▸ **SOURCE TEXT**:

BEGIN

Veterans march to New Orleans: Make levees, not war

NEW ORLEANS — Sunburned and footsore but in high spirits, Iraq Veterans Against the War, Veterans for Peace (VFP) and their allies marched through this city March 19 chanting “Make levees, not war,” and “Hey, hey Uncle Sam, we remember Vietnam.”

We had marched for four days along Coastal Highway 90 from Mobile, Ala., to protest the Bush administration’s waste of $250 billion in Iraq while Hurricane Katrina victims are ignored. We carried a banner that read, “Walkin’ to New Orleans — Every bomb dropped in Iraq explodes along the Gulf Coast.” The march was one of more than 500 protests across the U.S. and around the world on the third anniversary of the invasion of Iraq. (See related stories, page 4.)

Iraq Veterans Against the War led the march, including Camilo Mejia, who spent a year in prison for refusing to obey an order to return to Iraq. Several Gold Star parents of soldiers killed in Iraq, including Cindy Sheehan, participated.

In every town along the way, Black churches provided soul food and space to sleep at night. VFP President David Cline, a Vietnam veteran, told us that the walk “has ended as a spiritual pilgrimage” because of the generosity of the people who fed and sheltered us along the way. The people here have so little, but give so much.

We could see the heroic efforts to rebuild hamstrung by the failure of FEMA and other federal agencies to help even as Congress approved yet another $72 billion for the occupation of Iraq.

The streets of New Orleans’ 9th Ward were virtually empty as we marched through on a sunny, breezy Sunday, except for a few people on each block working to clean up the wreckage of their homes and rebuild.

Army veteran Tina Garnanez, a member of the Navajo tribe from Farmington, N.M., said the devastation reminded her of the worst Iraq war zones where she spent seven months. “Our communities have been neglected just as Iraqi communities are being neglected,” she told me. “The U.S. government wrote our laws and made treaties with us that were broken. Now the U.S. writes Iraq’s laws. I will take the spirit from this experience back to my people. The reservations are like the Gulf Coast. We are devastated too.”

Construction workers in hardhats stopped working and came out to greet us. Some even marched with us. We marched past the badly damaged home of Fats Domino, the legendary jazz singer who composed the hit song, “Walkin’ to New Orleans.”

We arrived at the Martin Luther King Elementary School of Science and Technology where parents, students and faculty were holding a rally to demand funds to keep the school open. In solidarity, we joined the rally.

In Louis Armstrong Park we were greeted by Malik Rahim of Common Ground, a grassroots organization leading the struggle to rebuild the city.

END

▸ **WORK REQUEST 1**: Copy the article on the veterans' march to New Orleans between "We could see" and "occupation of Iraq.", inclusive.
▸ **WORK REQUEST 2**: Continue the article on the veterans' march to New Orleans, picking up right after its final sentence.
The items that come next are separate material and are not part of the article on the veterans' march to New Orleans.

▸ **EXTRACTED MATERIAL**:
BEGIN

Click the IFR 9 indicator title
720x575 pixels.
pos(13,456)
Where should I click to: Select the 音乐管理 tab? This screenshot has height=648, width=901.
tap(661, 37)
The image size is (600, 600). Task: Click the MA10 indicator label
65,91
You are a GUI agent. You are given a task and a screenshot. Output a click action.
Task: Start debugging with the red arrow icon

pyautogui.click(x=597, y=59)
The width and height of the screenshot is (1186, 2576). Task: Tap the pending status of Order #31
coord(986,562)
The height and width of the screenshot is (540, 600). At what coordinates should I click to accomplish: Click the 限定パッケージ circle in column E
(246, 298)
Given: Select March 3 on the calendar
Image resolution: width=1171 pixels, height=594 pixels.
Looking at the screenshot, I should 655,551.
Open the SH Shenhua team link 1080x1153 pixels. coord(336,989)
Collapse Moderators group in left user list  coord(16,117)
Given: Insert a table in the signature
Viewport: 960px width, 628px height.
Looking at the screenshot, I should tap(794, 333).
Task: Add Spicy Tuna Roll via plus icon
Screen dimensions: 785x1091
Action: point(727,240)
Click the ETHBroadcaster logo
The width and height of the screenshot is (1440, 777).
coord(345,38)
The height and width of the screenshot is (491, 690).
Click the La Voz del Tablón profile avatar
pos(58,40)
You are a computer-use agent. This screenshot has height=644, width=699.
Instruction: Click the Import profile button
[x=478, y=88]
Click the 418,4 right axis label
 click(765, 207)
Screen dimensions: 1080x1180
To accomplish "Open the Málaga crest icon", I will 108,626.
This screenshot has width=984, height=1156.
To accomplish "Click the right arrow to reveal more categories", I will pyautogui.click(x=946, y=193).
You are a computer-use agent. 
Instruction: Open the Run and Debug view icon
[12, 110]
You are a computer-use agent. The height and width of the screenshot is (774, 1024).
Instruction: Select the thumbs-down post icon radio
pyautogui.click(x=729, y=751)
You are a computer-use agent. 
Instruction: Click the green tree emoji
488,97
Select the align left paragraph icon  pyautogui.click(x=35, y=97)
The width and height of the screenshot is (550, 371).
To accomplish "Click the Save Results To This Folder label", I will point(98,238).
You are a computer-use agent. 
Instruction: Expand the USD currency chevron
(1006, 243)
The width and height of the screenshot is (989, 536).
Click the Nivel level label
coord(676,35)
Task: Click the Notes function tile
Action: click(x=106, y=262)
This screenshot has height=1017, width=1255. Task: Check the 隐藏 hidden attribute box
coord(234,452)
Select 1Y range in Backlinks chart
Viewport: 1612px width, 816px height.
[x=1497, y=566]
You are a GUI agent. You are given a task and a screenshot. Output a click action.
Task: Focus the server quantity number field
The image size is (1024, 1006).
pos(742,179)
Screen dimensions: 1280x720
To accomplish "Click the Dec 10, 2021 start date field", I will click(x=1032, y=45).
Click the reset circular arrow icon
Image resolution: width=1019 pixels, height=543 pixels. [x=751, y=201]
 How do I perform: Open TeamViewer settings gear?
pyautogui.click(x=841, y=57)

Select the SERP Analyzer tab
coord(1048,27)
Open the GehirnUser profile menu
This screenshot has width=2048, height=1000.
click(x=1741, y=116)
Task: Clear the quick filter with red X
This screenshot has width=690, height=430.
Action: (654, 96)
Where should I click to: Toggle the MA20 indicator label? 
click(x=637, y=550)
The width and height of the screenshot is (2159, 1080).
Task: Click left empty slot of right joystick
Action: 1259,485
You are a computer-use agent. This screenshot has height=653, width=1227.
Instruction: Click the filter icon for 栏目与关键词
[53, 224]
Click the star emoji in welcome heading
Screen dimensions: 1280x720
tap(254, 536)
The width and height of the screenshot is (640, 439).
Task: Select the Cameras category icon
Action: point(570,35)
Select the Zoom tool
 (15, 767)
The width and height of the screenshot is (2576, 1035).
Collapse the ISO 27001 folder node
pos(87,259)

END

▸ **EXPECTED ANSWER 1**:
We could see the heroic efforts to rebuild hamstrung by the failure of FEMA and other federal agencies to help even as Congress approved yet another $72 billion for the occupation of Iraq.

▸ **EXPECTED ANSWER 2**:
Veterans for Peace was the first organization here after the hurricane while FEMA was dithering, Rahim said. “The veterans wound up bringing a whole truckload of supplies and in the months that followed they kept on bringing truckloads of supplies,” he said. “Veterans for Peace set up the first health clinic after the hurricane.”

The federal government, he added, “has a history of ‘loving the soldiers’ but hating the veterans. Look at how many Vietnam vets are homeless. Look at how many Iraq war vets are coming back suffering with post-traumatic stress disorder.”

The war in Iraq “is going to cost trillions,” Rahim said. “It is up to us to turn this around. We are taking the first step. We can stop this injustice in America. We have to mobilize everywhere in this country.”

The Rev. Paul Robinson, president of the Mobile chapter of VFP, said Katrina exposed “the racialized disadvantage and the expanding poverty festering within our democracy.” The Bush administration and Congress seek to build “huge walls across the southern border of the U.S.” to keep immigrants out, snoop on “our most intimate phone conversations,” squander “trillions of dollars in an experiment in Iraq while the needs, lives, and hopes of many individuals, families, and communities here at home are ignored.” He called for bringing the troops home from Iraq.

We arrived Saturday evening at Mary Queen of Vietnam Roman Catholic Church on the outskirts of New Orleans, a community hard-hit by Katrina. The Vietnamese American congregation has worked tirelessly to relieve the suffering of the Katrina survivors. They invited us to set up tents and our field kitchen beside the church.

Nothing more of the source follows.